• Work task:
Answer these questions using the text on free will.
1. What is operational free will used to assess?
2. In the apple-or-orange example, what will be eaten now, and why?
3. Where does the choosing process happen?

That 'we are our brain' doesn't establish freedom will.
Free will is established by every case where we choose for ourselves what we will do, while free of coercion and undue influence. This is operational free will, a deterministic event which is used to assess a person's responsibility for their actions.
Free will is, just like all other events, a causally necessary event. But the fact of causal necessity plays no meaningful role in understanding free will (or anything else for that matter).
Coercion and other extraordinary influences can impair or remove our free will on a cases by case basis. When a guy with a gun forces us to subjugate our will to his, then we do not have free will in that case. When our brain is injured or mentally ill, such that we are unable to perform a rational choosing operation, then we do not have free will.
Everything that has a brain can only act according to whatever their brain architecture produces, not their will. Will is not free, it plays its determined behavioral role.
The brain causally determines will by choosing what we will do. Will I have an apple or will I have an orange? I had an apple this morning, so I will have an orange now. That is how will is causally determined.
Trick Slattery said:
The ''selfhood'' argument fails to establish freedom of will.
''Some
compatibilist might say that our brains changing are “us” (a sort of “selfhood” argument), but they neglect the fact that our brains do not just change through an internal process alone ...
What our brain does, it does. What the environment does, it does. Both our selves and the environment are part of the real world.
But the choosing process happens entirely within our own brains. And it is the choosing process that actually alters the brain, creating the will to do something, and it is then that will to do something, that motivates and directs our subsequent actions, as we carry out our chosen intent.
Trick Slattery said:
... and even if it did, why wouldn’t a tumor be considered an internal process?

• Entries provided:
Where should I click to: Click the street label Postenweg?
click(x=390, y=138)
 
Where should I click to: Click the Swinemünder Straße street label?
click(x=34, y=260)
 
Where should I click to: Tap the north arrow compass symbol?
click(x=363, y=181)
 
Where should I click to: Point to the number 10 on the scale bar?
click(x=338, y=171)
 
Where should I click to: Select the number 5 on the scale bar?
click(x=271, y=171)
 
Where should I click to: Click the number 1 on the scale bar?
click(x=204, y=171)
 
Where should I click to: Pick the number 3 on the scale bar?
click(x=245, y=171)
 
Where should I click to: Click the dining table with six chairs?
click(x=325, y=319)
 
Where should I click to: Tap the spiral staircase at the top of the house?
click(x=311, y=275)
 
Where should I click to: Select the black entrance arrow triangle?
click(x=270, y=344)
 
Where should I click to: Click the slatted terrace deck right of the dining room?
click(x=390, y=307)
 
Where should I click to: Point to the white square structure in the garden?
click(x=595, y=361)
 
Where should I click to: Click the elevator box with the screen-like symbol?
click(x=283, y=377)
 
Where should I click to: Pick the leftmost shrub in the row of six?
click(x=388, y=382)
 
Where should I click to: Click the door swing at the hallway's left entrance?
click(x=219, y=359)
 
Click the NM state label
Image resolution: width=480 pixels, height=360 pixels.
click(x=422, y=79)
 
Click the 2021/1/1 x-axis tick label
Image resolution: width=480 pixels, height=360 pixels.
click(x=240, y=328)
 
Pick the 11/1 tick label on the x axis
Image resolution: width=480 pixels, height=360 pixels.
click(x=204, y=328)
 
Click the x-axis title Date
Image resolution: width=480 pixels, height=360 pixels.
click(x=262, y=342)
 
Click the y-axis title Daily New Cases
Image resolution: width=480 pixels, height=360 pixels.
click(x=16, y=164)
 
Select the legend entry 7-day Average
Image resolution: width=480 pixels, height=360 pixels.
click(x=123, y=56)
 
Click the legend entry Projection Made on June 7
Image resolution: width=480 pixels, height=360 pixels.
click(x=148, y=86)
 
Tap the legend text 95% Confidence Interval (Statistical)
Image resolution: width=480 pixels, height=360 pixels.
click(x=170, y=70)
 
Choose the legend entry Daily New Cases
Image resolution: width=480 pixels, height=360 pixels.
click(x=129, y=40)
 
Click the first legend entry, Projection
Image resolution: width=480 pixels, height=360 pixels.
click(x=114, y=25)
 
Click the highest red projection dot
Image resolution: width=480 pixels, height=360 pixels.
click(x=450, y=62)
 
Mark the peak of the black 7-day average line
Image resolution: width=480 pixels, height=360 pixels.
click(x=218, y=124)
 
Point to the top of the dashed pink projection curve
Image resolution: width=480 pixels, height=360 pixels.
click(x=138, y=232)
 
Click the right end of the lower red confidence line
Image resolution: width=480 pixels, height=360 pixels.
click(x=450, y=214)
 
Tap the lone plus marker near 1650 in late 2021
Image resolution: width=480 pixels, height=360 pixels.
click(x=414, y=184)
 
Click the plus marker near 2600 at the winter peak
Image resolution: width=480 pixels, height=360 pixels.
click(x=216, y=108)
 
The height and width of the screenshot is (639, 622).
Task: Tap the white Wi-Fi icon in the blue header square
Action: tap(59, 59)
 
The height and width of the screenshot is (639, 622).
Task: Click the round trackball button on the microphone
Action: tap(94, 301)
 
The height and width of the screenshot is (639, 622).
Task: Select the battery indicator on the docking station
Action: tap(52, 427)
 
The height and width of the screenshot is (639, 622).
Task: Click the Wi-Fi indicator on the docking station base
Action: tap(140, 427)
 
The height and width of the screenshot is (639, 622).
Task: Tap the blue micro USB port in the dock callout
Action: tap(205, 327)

* * *

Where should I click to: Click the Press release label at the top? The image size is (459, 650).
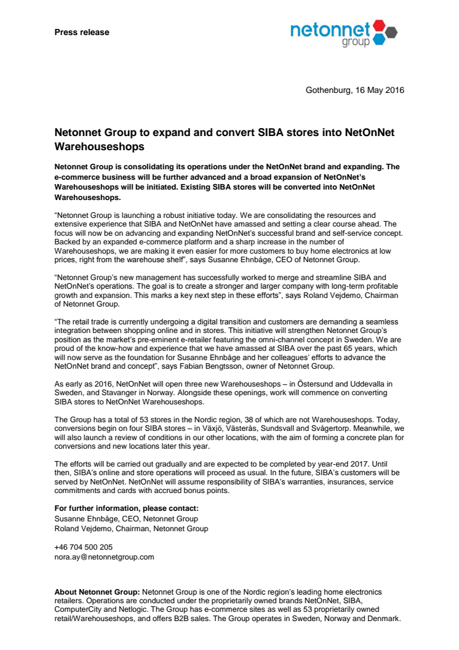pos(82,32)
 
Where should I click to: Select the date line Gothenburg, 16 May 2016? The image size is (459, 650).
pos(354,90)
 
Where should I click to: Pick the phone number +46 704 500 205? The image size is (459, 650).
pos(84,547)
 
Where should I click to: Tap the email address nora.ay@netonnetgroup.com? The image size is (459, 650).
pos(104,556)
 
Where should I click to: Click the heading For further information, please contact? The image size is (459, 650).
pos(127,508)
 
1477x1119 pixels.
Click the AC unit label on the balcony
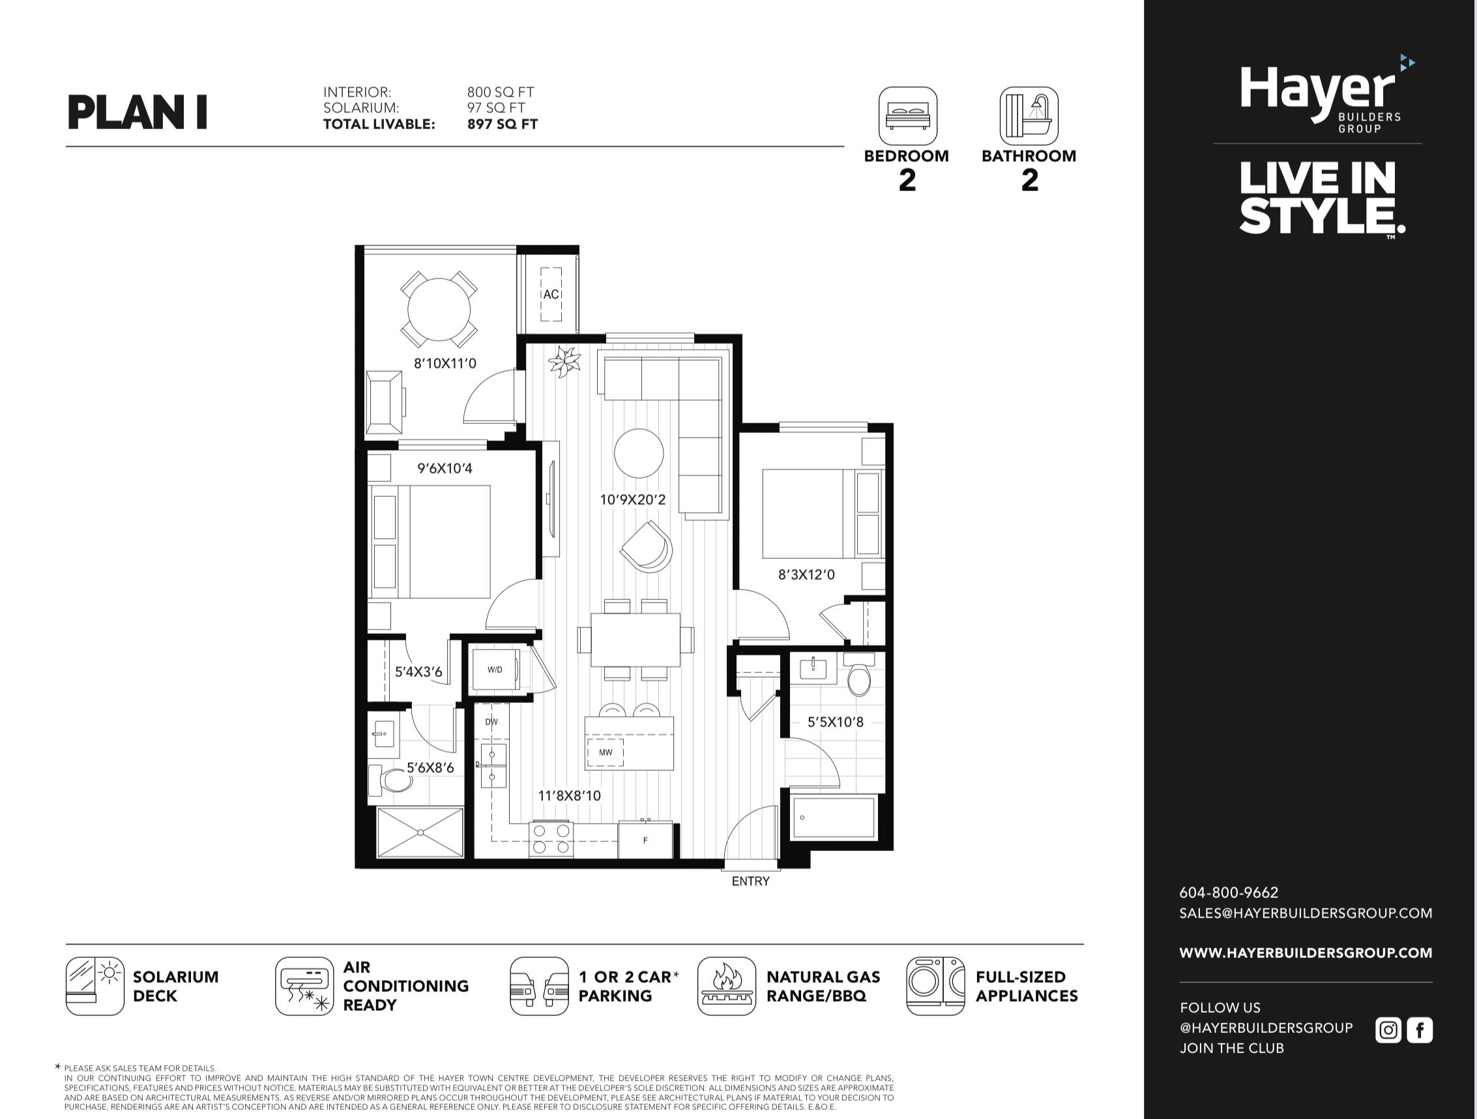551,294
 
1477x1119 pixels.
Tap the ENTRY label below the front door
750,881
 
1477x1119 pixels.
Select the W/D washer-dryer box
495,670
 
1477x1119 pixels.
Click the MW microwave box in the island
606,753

...

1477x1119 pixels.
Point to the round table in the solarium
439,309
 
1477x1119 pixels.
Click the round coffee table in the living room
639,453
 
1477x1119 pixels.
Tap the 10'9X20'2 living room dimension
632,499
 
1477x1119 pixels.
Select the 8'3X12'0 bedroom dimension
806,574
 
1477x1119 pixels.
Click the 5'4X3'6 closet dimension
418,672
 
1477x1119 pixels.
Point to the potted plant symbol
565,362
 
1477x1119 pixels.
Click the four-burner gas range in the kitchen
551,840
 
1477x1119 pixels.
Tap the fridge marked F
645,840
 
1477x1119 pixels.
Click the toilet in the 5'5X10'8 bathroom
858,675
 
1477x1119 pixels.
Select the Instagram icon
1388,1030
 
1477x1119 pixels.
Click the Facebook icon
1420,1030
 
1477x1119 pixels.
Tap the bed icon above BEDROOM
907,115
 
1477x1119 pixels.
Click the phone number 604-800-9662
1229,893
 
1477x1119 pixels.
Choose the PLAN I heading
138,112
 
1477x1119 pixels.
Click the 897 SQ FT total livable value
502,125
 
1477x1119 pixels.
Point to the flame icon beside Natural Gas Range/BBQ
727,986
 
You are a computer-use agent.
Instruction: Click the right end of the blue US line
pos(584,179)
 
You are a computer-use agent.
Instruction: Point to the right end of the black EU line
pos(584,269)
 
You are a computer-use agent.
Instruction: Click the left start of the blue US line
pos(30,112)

• Response box:
1. A person's responsibility for their actions.
2. An orange, because an apple was eaten this morning.
3. Entirely within our own brains.